Monday, May 28, 2012

Movie: Men in Black III

Men in Black III is great summer fun. Josh Brolin, in particular, shines as the young Agent K. And A. O. Scott, despite a bit of grumpiness, agrees.

Recommended.

Life in Capitol City

I don't usually link to things that have already been linked to at Marginal Revolution, but this is just too on point not to link to.

Having said that, I'll have to try a speakeasy on a future visit.

The cultrual reference in the title is to this.

Keeping up tradition at the LBJ School

This is priceless.

Presumably those responsible have been sacked.

Sunday, May 27, 2012

The economics of hope

The Economist's "Free Exchange" column summarizes some recent research by Esther Duflo and others on the potential importance of the mental state of the very poor to their willingness to undertake investments.

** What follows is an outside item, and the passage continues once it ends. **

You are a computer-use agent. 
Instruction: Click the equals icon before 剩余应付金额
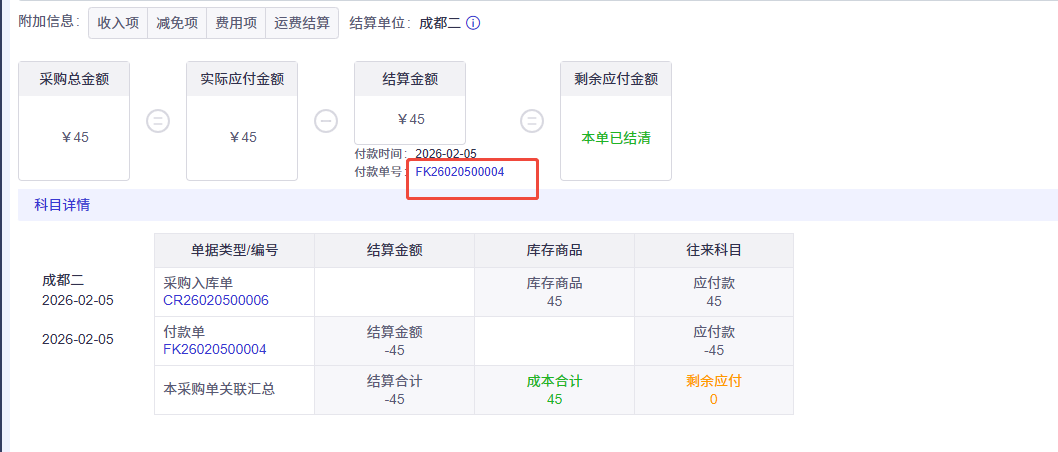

I would argue that economics does a relatively poor job of integrating how agents think about actions from top - the role of beliefs expectations in macro fluctuations - to middle - the role of beliefs in political behavior or in consumption choices - to bottom - as in the studies of the very poor described in the economist piece. Getting better at this, even if the price is having to work with scholars outside of economics, would make economics a stronger discipline and increases its ability to effectively explain real-world behavior.

To be sure, some work along these lines is going on under the rubric of behavioral economics, but much more remains to be done. The good news is that behavioral economics has been getting less faddish and more serious over time, at least such is my perception from a modest distance. You can no longer just mumble something about "hyperbolic discounting" and get published in a top journal (or should that be one particular top journal?). That's a good thing.

Saturday, May 26, 2012

Sex, drugs and rock-n-roll

So it turns out that one can, or at least some Dutch researchers can, get a publication in the journal Pediatrics by showing that the correlation among teens in behavior in the sexual, pharmaceutical and musical domains that does not please their elders is positive. Who would have guessed?

Kudos to the Daily Mail for noting that correlation is not causation.

Hat tip: since it is in the Daily Mail, you already know.

Senior job market gossip ...

... from David Warsh at Economic Principals, with a special emphasis on economic history.